The current carrier solution of VM-1, m-RPS-2, is basically a stripped down and modified version of Fahy’s Renal Preservation Solution-2. As such, it does not contain components that reduce free radical damage (such as glutathione) or ATP precursors (such as adenine) to assist energy generation during hypothermia. Perhaps a more controversial choice is the lack of an oncotic agent to prevent and counter edema during perfusion. Pichugin questions the value of such agents for perfusion of the brain. In practice, CI has not encountered much edema during brain perfusion of its patients, many of which have been exposed to considerable periods of warm and cold ischemia. m-RPS-2’s lack of hypertonicity does not seem to make the carrier solution suitable to inhibit chilling injury.

There are still some open questions about VM-1. Although VM-1 is designed as a low cost agent to allow preservation of the brain without ice formation, no published electron micrographs are available that show the quality of ultrastructural preservation that can be obtained with VM-1. VM-1 has been validated solely on the basis K+/Na viability assays. As electron micrographs of brains perfused with vitrification agents B2C and M22 indicate, agents that can inhibit ice formation can still produce strikingly visible differences in terms of ultrastructural alterations. Although good hippocampal slice viability results imply good ultrastructural preservation, actual empirical evidence of this could make a stronger case.

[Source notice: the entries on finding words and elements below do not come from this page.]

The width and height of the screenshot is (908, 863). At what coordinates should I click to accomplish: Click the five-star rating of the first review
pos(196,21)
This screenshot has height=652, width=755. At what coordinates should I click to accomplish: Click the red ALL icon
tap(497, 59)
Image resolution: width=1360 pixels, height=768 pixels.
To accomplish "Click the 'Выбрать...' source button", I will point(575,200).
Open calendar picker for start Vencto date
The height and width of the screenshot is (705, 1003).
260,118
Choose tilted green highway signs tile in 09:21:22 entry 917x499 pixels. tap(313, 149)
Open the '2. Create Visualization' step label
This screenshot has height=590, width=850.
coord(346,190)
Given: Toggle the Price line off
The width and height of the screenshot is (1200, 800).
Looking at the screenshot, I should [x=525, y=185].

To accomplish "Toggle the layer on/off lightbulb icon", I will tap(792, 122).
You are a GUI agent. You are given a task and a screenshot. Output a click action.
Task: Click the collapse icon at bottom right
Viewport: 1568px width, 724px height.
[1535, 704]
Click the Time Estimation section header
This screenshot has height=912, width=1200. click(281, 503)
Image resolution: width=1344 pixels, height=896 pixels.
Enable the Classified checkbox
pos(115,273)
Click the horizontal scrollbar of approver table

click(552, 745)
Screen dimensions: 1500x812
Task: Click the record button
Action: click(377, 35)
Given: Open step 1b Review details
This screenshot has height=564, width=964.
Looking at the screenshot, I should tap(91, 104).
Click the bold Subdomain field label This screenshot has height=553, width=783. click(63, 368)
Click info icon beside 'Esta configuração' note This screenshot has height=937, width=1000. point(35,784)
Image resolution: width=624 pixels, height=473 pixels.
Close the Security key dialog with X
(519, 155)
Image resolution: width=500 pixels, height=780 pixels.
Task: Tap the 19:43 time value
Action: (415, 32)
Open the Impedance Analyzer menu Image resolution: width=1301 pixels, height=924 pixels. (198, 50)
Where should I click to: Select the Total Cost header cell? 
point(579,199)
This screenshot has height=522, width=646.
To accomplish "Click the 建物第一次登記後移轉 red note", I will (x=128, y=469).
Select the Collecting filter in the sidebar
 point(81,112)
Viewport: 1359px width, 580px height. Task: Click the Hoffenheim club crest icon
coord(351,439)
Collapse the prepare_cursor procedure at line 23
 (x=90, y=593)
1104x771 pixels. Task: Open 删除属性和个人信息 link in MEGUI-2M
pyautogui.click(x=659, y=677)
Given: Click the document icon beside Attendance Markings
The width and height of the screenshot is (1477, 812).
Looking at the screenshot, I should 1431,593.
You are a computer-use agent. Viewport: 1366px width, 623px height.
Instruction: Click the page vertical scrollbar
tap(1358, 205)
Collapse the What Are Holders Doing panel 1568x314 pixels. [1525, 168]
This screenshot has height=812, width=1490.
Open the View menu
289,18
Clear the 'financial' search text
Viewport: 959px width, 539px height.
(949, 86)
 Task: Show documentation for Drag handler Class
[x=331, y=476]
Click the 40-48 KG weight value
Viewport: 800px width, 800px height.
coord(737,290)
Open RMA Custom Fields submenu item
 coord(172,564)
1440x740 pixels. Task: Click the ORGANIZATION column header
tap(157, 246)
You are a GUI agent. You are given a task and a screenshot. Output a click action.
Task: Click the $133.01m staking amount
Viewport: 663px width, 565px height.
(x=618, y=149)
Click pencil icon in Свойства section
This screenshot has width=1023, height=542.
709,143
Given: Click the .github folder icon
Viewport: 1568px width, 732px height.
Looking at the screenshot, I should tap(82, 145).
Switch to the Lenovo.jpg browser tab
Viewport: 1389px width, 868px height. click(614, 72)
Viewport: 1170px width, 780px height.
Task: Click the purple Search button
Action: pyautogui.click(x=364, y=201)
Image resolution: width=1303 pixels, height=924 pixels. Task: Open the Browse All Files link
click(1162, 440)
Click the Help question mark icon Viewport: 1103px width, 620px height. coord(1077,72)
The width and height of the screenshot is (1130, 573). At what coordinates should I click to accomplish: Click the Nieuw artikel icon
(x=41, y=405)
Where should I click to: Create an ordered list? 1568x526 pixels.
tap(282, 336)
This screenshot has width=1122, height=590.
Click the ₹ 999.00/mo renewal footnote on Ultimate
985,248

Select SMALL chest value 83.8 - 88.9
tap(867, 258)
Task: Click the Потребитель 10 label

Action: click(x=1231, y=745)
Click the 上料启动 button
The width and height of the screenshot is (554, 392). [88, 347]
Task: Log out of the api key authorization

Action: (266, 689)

During the final step of cryoprotective perfusion at CI, the current protocol is to introduce 70% VM-1 at -7 degrees Celsius to reduce the time required to achieve a minimum target concentration of 60% as measured by refractometry. It is not clear what the biochemical effects of exposing the patient to such concentrations of VM-1 are, although the “ideal” temperature for the final step is lower than what is currently used by Alcor for M22. In practice, it is doubtful that the patient’s brain is at such temperatures during a typical perfusion. Such a protocol would require more rigorous control of the perfusate and brain temperature using a subzero chiller.

Another advantage would be to introduce VM-1 in a more “linear” fashion using a “closed circuit” in which the concentration is gradually increased. Because such a protocol requires a more expensive, complicated, and challenging perfusion circuit, the costs and risks of such a protocol need to be weighed against the potential advantages. One straightforward compromise might be to do “open circuit” perfusion but to close the circuit after target concentration has been reached to allow for good equilibration of the cells before terminating perfusion.

With VM-1, CI seems to have introduced an extremely cost effective and stable vitrification solution. If CI will find the resources to do new experiments to improve its composition and protocol, obtaining actual images of brain slices perfused (and vitrified) with the solution seems to be an important priority. It also needs to be stressed that results obtained in brain slice experiments in different species are not necessarily a good indicator of what can be expected in actual human cryonics patients who generally have been exposed to long terminal periods, warm and cold ischemia, and longer perfusion times at higher temperatures. It is clear that is there is an urgent need for a research program that investigates the relationship between such variables and outcome in terms of ice formation, viability and ultrastructure. Investigations that have been done by Darwin and Pichugin under more realistic conditions will be discussed in the future.